Extrait fourni:
::::
Le principal signal pour la famille des pyréthrinoïdes se rapporte aux troubles du comportement de type internalisé chez les enfants de mères exposées pendant la grossesse. Des atteintes spermatiques ont également été identifiées dans la population générale (toutes sources d’exposition confondues), néanmoins avec un niveau de présomption plus faible. Une substance de la famille des pyréthrinoïdes, la deltaméthrine, est également associée à un risque accru de leucémie lymphoïde chronique/lymphome lymphocytaire en lien avec une exposition professionnelle, avec un niveau de présomption moyen.
Pour approfondir les conclusions du rapport de l’Inserm, le groupe d’experts en phytopharmacovigilance a également analysé les résultats d’une étude épidémiologique récente (Qi et al., 2022) sur les pyréthrinoïdes. Cette analyse confirme qu’une exposition aux pyréthrinoïdes pendant la grossesse peut produire des effets néfastes sur le neurodéveloppement des très jeunes enfants.
Afin de mettre en place des mesures de prévention en santé publique, l’Anses recommande d’identifier les sources d’expositions les plus importantes aux pyréthrinoïdes parmi tous les usages insecticides possibles : médicaments, produits phytopharmaceutiques et biocides, y compris pour traiter les matériaux de construction et d’ameublement, et les textiles.
S’agissant des organophosphorés, leur usage est très limité aujourd’hui en France et les produits à base de malathion ne sont plus autorisés sur le territoire. L’Efsa a été informée des signaux sanitaires identifiés par la phytopharmacovigilance sur cette substance alors que son approbation européenne est en cours de ré-examen.
::::
Extrayez mot pour mot l'intégralité du texte ci-dessus sur les pyréthrinoïdes et les organophosphorés.

Données fournies:
::::
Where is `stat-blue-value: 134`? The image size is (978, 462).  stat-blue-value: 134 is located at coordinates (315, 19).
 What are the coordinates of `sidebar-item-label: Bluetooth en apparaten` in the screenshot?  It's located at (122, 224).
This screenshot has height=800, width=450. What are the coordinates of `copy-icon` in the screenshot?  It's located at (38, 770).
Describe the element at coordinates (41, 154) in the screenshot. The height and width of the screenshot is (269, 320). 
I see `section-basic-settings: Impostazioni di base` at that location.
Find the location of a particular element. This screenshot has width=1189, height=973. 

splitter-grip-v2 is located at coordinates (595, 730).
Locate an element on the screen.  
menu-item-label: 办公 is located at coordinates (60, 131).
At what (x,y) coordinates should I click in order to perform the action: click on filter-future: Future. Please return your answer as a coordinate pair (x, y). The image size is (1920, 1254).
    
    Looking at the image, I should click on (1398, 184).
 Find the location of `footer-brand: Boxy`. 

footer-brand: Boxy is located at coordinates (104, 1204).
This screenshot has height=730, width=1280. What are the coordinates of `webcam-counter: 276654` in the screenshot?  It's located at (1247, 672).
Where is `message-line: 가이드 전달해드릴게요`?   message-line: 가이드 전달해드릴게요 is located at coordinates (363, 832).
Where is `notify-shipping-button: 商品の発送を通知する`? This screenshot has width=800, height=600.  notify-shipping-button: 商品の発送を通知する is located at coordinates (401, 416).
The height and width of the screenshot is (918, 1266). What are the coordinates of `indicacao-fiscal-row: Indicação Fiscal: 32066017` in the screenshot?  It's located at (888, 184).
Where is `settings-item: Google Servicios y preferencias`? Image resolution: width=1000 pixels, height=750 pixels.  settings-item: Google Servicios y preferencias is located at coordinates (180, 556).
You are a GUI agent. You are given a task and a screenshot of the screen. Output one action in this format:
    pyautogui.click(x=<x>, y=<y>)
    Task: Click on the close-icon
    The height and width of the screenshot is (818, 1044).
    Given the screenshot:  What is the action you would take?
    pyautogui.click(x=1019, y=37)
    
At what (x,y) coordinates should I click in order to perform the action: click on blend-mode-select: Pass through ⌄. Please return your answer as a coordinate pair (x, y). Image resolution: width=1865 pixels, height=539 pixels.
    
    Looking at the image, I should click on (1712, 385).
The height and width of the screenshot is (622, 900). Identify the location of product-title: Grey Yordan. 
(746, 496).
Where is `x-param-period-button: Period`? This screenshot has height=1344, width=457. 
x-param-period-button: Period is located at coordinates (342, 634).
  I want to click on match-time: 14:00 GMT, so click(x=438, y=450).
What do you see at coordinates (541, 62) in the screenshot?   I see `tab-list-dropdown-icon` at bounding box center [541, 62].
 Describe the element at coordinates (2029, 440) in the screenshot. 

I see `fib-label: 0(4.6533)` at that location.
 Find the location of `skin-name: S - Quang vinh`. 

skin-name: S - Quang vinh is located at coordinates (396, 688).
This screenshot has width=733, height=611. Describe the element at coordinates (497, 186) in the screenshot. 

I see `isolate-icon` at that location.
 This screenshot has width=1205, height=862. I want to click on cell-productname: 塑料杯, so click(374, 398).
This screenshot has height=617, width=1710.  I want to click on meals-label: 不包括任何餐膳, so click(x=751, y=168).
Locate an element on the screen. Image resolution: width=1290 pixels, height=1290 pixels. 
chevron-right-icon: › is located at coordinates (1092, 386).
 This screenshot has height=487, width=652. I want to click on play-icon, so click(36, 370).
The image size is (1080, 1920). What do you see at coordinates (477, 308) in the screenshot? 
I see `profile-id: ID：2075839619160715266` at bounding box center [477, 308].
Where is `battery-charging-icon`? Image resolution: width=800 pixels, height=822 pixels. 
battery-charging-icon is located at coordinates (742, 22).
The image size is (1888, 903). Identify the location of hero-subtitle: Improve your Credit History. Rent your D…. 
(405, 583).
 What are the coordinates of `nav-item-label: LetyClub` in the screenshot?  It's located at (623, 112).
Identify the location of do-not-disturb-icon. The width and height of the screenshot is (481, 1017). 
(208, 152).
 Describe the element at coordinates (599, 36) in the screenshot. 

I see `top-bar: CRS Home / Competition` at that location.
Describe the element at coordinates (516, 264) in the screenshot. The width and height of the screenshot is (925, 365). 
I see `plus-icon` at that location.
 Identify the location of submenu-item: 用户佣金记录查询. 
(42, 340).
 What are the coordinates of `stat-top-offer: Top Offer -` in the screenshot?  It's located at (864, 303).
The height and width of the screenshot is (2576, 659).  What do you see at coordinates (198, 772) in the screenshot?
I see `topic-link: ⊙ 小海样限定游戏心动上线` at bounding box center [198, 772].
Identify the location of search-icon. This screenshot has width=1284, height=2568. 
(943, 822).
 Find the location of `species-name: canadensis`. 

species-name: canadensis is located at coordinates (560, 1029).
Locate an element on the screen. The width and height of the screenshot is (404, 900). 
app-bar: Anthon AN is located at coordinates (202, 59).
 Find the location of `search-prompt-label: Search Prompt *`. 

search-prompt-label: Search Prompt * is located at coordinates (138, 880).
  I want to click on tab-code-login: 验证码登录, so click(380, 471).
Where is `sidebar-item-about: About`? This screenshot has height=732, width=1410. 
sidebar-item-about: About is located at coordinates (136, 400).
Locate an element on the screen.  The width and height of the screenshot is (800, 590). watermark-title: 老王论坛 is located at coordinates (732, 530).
::::
Réponse:
Le principal signal pour la famille des pyréthrinoïdes se rapporte aux troubles du comportement de type internalisé chez les enfants de mères exposées pendant la grossesse. Des atteintes spermatiques ont également été identifiées dans la population générale (toutes sources d’exposition confondues), néanmoins avec un niveau de présomption plus faible. Une substance de la famille des pyréthrinoïdes, la deltaméthrine, est également associée à un risque accru de leucémie lymphoïde chronique/lymphome lymphocytaire en lien avec une exposition professionnelle, avec un niveau de présomption moyen.
Pour approfondir les conclusions du rapport de l’Inserm, le groupe d’experts en phytopharmacovigilance a également analysé les résultats d’une étude épidémiologique récente (Qi et al., 2022) sur les pyréthrinoïdes. Cette analyse confirme qu’une exposition aux pyréthrinoïdes pendant la grossesse peut produire des effets néfastes sur le neurodéveloppement des très jeunes enfants.
Afin de mettre en place des mesures de prévention en santé publique, l’Anses recommande d’identifier les sources d’expositions les plus importantes aux pyréthrinoïdes parmi tous les usages insecticides possibles : médicaments, produits phytopharmaceutiques et biocides, y compris pour traiter les matériaux de construction et d’ameublement, et les textiles.
S’agissant des organophosphorés, leur usage est très limité aujourd’hui en France et les produits à base de malathion ne sont plus autorisés sur le territoire. L’Efsa a été informée des signaux sanitaires identifiés par la phytopharmacovigilance sur cette substance alors que son approbation européenne est en cours de ré-examen.